◆ **Exercise prompt**
Copy the part of the chip-stock article below that starts at "South Korea-based SK" and ends at "fell nearly 4%.", keeping every word and mark the same.

Chip stocks fell across the board early Thursday after a Nvidia (NVDA) supplier made comments on its earnings call that indicated uncertainty in semiconductor demand this year.
South Korea-based SK Hynix (000660.KS) makes memory chips used in Nvidia’s GPUs (graphics processing units) — chips used in data centers to power artificial intelligence software. After reporting fourth quarter earnings that surpassed analysts’ expectations, SK Hynix head of finance Woo-Hyun Kim remarked on the year ahead in a post-earnings call: “2025’s memory demand outlook is clouded by inventory adjustments from PC and smartphone OEMs [original equipment manufacturers] as well as strengthened protective trade policies and geopolitical risks.”
Following the comments, Nvidia sank as much as 2%. British chip designer Arm (ARM) dropped nearly 6%, and SK Hynix rival Micron (MU) fell nearly 4%.
Meanwhile, Nvidia rival Advanced Micro Devices (AMD) and Broadcom (AVGO) both fell around 1%.
The stocks’ declines come after a rally the prior day following news from US President Donald Trump of a massive AI infrastructure project called Stargate, funded by OpenAI, SoftBank (SFTBY), Oracle (ORCL), and UAE-based MGX.
Kim’s commentary highlighted the divergence in the market for semiconductors used in consumer products and those used in data centers for artificial intelligence.
As Needham analysts wrote in a Jan. 13 note to investors: “2024 saw a sharp divergence of the fortunes of semiconductor companies exposed to different end markets. Semiconductor suppliers exposed to the PC, smartphone, industrial and automotive sectors generally saw fundamentals under pressure through the year due the combination of weak end demand conditions and digestion of excess inventory.”
“On the other hand, the Al segment experienced strong demand on accelerating deployments of Al infrastructure.”

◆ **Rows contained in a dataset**

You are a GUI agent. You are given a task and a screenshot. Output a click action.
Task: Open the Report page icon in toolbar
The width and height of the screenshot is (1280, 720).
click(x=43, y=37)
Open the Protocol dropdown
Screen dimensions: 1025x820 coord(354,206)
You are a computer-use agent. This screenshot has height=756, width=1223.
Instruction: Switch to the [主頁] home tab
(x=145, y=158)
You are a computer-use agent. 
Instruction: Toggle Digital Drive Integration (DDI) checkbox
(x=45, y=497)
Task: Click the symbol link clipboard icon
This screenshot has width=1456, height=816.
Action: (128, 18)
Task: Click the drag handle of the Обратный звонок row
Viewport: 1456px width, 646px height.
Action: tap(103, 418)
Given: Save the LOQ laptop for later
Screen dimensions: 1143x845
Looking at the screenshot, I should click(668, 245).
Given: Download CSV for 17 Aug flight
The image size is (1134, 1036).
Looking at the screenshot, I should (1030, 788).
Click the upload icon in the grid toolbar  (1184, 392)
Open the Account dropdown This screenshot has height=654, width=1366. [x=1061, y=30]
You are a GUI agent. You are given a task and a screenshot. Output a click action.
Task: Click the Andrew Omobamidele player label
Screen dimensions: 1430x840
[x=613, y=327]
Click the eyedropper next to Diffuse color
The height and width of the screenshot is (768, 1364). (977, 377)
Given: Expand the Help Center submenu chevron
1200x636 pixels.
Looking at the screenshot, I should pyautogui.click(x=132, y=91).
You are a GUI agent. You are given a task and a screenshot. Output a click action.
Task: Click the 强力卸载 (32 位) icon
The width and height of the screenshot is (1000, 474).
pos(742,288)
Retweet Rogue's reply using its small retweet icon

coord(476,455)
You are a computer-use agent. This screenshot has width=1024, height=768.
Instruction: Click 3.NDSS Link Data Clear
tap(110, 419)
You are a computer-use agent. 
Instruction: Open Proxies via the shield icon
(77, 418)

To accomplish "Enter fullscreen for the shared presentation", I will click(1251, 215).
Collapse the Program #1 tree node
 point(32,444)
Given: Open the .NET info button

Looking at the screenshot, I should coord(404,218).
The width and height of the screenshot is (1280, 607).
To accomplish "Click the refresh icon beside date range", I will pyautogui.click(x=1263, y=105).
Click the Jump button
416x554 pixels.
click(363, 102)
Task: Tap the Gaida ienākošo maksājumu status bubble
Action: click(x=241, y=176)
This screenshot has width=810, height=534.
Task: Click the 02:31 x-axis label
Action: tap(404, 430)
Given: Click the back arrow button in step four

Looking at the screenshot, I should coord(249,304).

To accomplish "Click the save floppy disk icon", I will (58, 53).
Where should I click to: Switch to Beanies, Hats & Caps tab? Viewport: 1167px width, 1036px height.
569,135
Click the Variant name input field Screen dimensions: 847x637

◆ **Finished exercise**
South Korea-based SK Hynix (000660.KS) makes memory chips used in Nvidia’s GPUs (graphics processing units) — chips used in data centers to power artificial intelligence software. After reporting fourth quarter earnings that surpassed analysts’ expectations, SK Hynix head of finance Woo-Hyun Kim remarked on the year ahead in a post-earnings call: “2025’s memory demand outlook is clouded by inventory adjustments from PC and smartphone OEMs [original equipment manufacturers] as well as strengthened protective trade policies and geopolitical risks.”
Following the comments, Nvidia sank as much as 2%. British chip designer Arm (ARM) dropped nearly 6%, and SK Hynix rival Micron (MU) fell nearly 4%.